Walking in Love

“This is love; that we walk according to His commandments. This is the commandment, that as you have heard from the beginning, you should walk in it” (II John 6)

How easy it is to say, “I love you.” But to put your love in action is quite a bit more difficult. Consider the love walks we take liturgically: Circling the font at baptisms, the tetrapod at weddings, and the holy altar at ordinations. Always counterclockwise, they sum up the past and follow Christ into the future. They all are filled with joy of anticipation, harbingers of future promise. We are happy and eager to walk in the love expressed at anniversaries of those unique events—that’s pleasant. But to walk in love and to keep on going with them when the one we love is ill, out of sorts, or experiencing difficult times—being with them when they are not in the mood for affection is not much fun. To walk in love to the nursing homes and visit those who no longer walk can at times be trying. To go to court with one we love, or to visit the shut-ins, the hospitalized, those in bereavement and offer to work through the anguish they suffer requires a love that is given to us through grace from Jesus Christ by way of the Holy Spirit. If you are not willing to walk into and through another’s experience of death with one you say you love, you have not arrived at the state of love demanded of a true Christian.

To accompany somebody we love when the police call and report an accident to one of their family members, or to the hospital when someone is critically ill—that’s when love is put into motion. To walk in love to the cemetery and be there when the tears and sobs come is to walk in Christ’s love with the one we love.

In our time we drive to be with the one we love, or we make ourselves available near our phones so that he or she will know that it’s alright to visit and share their emotional state. When you walk in love, you give off indications that your heart is open for visiting anytime. There are no business hours for your affection to be called on. You relish your privacy, yet you are ever ready to set it aside whenever those you love are in need of comfort, solace and affection.

When you say, “I love you,” if you don’t mean that you are prepared to go willingly into any situation, then you are setting borders and limits to your love. Unconditional love, imitating the love of Jesus Christ for all God’s children is what the evangelist John means in his brief letter to true Christians. It’s different from the love expressed in most pop songs, escapist novels and celebrity chatter. Christian love transcends sexual expressions of love, despite the ardor of sensuality. When we gaze upon our loving Lord Jesus on the crucifix we wear at our necks or display on the walls of our homes, we begin to realize the implications of true love. If we are not able to contemplate the response to His love in the saints, walking with Mary Magdalene and the other Myrrhbearers to the tomb on resurrection day, or with the Holy Mother of God and the very author of the words about walking in love as he did with her to watch the One they love being put to death in such an agonizing manner, we should realize that we are far from being able to understand the implications of walking in love. If that’s the case, then our definition of the love walk is nearer to what the secular world means than what the evangelist is expressing.

→ WHAT IS NEEDED
According to the reflection on walking in love, in what direction are the liturgical love walks around the font, the tetrapod and the holy altar always made?

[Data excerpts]
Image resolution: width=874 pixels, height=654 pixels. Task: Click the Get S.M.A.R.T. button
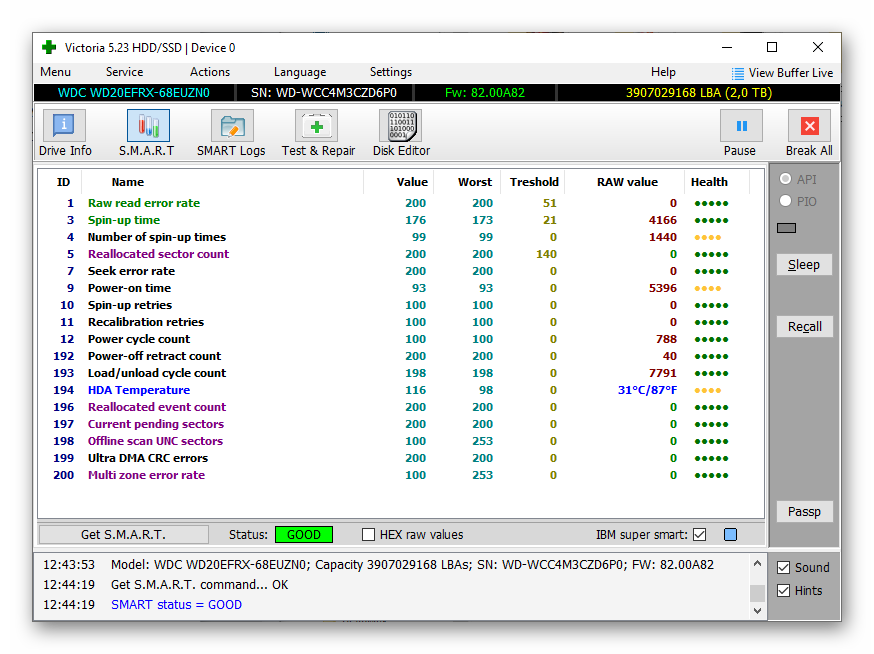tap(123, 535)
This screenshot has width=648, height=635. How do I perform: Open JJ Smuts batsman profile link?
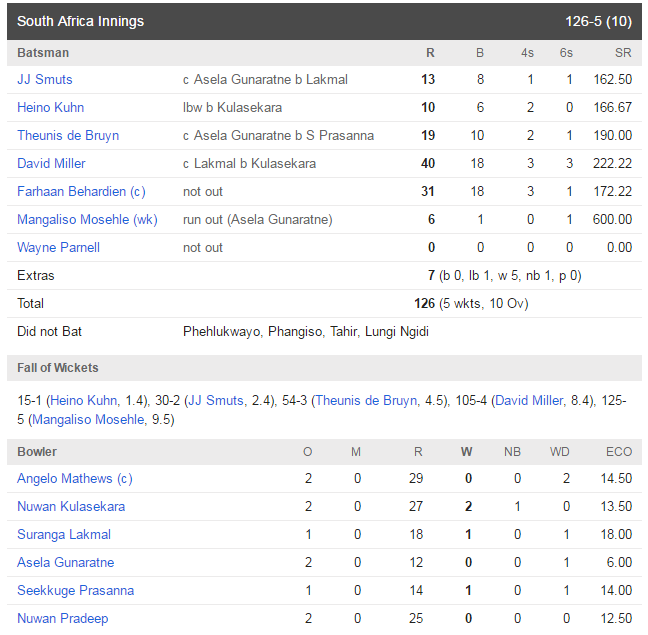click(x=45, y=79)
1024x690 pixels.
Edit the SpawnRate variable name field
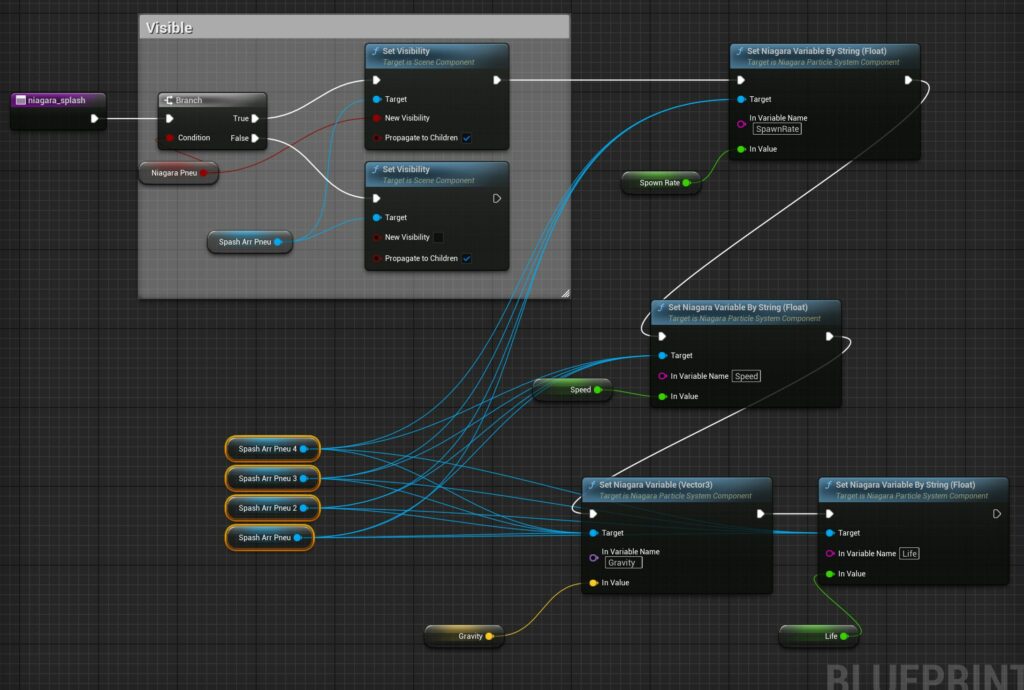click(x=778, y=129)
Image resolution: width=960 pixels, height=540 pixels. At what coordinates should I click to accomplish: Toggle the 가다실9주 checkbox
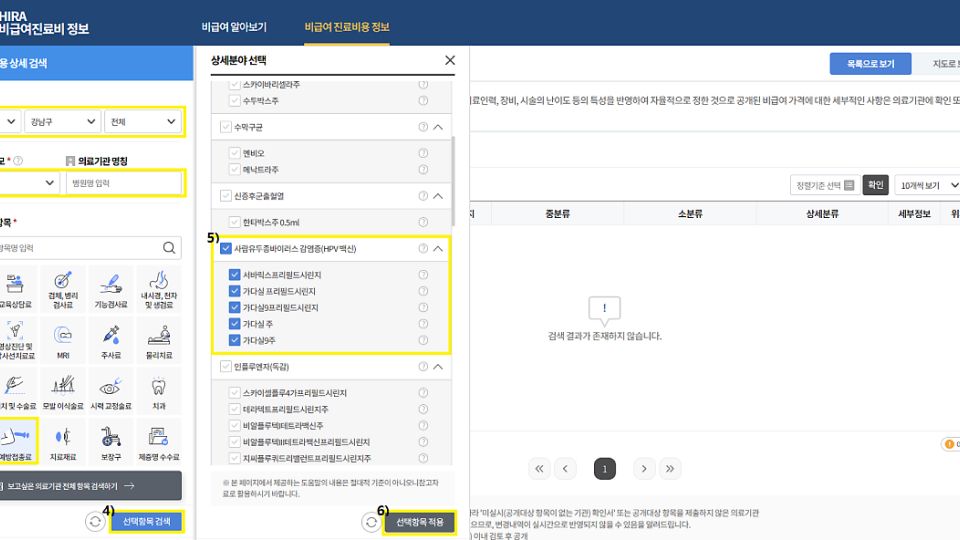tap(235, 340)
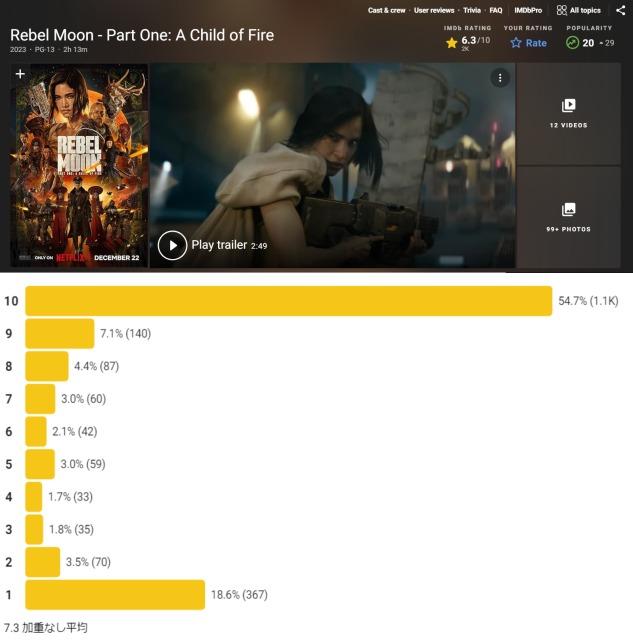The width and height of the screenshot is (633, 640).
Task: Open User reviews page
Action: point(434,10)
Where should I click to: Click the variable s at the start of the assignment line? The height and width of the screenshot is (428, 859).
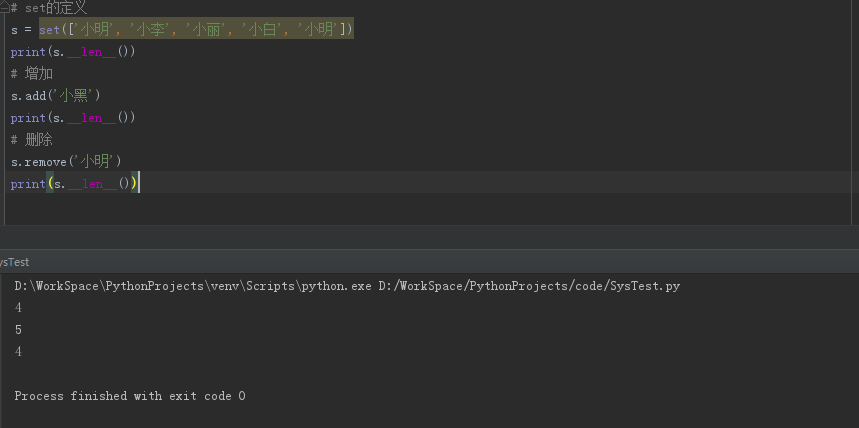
* * *
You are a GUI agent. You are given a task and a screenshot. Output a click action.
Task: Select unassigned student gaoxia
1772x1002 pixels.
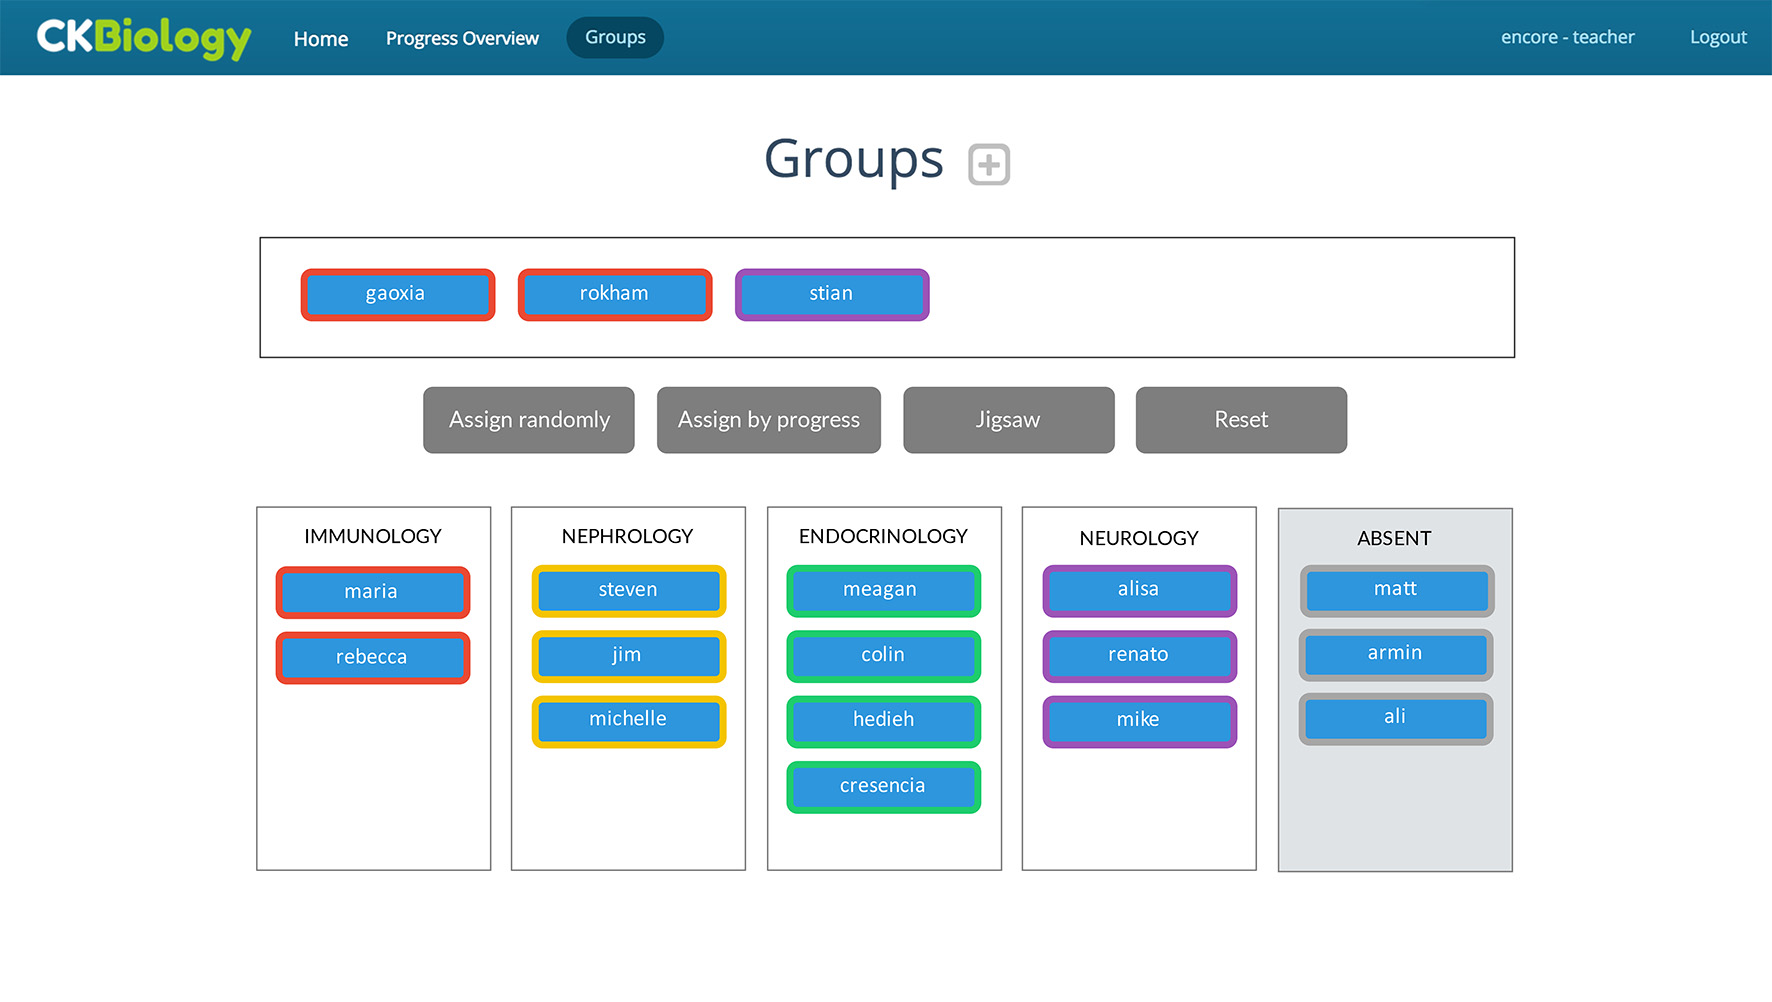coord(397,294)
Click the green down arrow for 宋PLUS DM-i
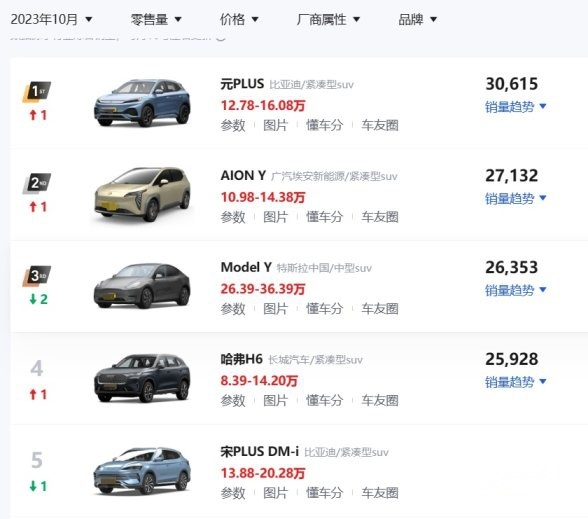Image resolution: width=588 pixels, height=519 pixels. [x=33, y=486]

→ REPLY TO THE EXERCISE
Counterclockwise.